This is a story about a study that follows-up on the long-term effects of hormone therapy on the risk of death. The findings show that women who took combined hormone therapy (estrogen and progesterone) for approximately 5 years, or who took estrogen alone for 7 years, had the same risk of death 18 years later as those who had taken no hormone therapy.
Thus the small increases in risk of developing breast cancer and (mainly in older women) heart disease with combined hormone therapy did not translate into an increased risk of death.
The story does a good job describing the findings, and how the study was designed. The inclusion of an independent source also strengthened the reporting. A discussion of the costs would have made it even stronger.
The subject of women and menopause and hormone therapy has been debated for decades. This new study, which shows no significant difference in death rates for women who did or did not take hormone replacement, is important. But the take-home message, which is also important, is that each woman has to talk about risk vs. benefit with her own health-care practitioner in order to understand the nuances. This story will help women make an informed choice.
No information is given on the cost of a typical course of treatment.
This study does not aim to quantify the benefits of treatment, rather to show whether there is any difference in risk of death associated with taking hormone therapy for 5 to 7 years. The original Women’s Health Initiative trial was designed to examine whether there was any benefit of hormone therapy for prevention or heart disease, which had been suggested by earlier studies.
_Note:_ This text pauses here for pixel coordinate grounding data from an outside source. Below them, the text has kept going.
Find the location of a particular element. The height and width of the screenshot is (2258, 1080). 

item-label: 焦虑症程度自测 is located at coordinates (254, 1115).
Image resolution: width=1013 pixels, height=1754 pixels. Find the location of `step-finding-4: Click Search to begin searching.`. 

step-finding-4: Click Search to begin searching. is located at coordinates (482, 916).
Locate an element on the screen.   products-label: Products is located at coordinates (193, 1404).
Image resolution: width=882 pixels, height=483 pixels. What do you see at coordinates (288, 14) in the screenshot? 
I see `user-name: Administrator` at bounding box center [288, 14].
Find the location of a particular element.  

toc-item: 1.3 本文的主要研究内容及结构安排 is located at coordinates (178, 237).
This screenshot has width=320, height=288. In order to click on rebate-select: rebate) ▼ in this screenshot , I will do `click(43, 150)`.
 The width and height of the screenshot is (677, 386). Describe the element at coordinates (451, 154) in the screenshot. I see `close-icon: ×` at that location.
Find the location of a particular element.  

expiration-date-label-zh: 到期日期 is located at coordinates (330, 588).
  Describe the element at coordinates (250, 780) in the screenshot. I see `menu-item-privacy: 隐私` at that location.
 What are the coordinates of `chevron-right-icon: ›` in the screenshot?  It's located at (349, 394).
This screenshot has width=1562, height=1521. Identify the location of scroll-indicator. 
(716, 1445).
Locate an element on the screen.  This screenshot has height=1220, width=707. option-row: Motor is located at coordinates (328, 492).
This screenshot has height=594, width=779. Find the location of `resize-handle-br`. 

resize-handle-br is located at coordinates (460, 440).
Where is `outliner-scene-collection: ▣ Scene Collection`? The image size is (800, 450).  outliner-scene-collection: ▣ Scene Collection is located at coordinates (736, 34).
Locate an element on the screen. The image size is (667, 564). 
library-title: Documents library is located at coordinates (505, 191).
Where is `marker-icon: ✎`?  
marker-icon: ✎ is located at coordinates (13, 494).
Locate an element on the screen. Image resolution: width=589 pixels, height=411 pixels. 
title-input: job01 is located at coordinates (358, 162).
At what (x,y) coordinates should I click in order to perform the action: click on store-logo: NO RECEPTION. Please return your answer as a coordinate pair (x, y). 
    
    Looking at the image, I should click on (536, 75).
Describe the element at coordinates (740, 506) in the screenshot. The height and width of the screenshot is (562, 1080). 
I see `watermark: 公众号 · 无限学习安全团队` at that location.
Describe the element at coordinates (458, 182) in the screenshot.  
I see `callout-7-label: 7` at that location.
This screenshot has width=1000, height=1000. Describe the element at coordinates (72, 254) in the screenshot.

The story does a good job of outlining the complicated history of findings from hormone replacement studies, and the harms and risks, and uses numbers to explain the risks.
There is great nuance in the findings, which can be interpreted differently for women of different ages seeking HRT. Women bring different life risks of cardiovascular disease or breast cancer with them into any discussion of HRT.
The conclusion quoted in the story may be less-than-reassuring, but is here:
“Hormone therapy has been in and out of favor – first it was good for all menopausal women, then it was dangerous for all women,” McNeil said. “The take-home message now is that for the right patient, hormone therapy is safe and effective.”
The story does a good job of describing how the study was done and establishing the high-quality of evidence from a large randomized trial.
There was no disease mongering.
The story included an independent source and there does not appear any conflicts of interest that should have been disclosed.
The story is about alternatives, on its face, about the alternative of taking or not taking hormone replacement therapy. We wish there had been a sentence or two more on how other methods are available to women to ease symptoms.
These therapies are widely available and that’s implied in the story.
The story makes it clear that this is a new analysis that looks at long-term data on deaths years after use or non-use of hormone therapy.
The story includes original reporting and does not rely solely on the news release.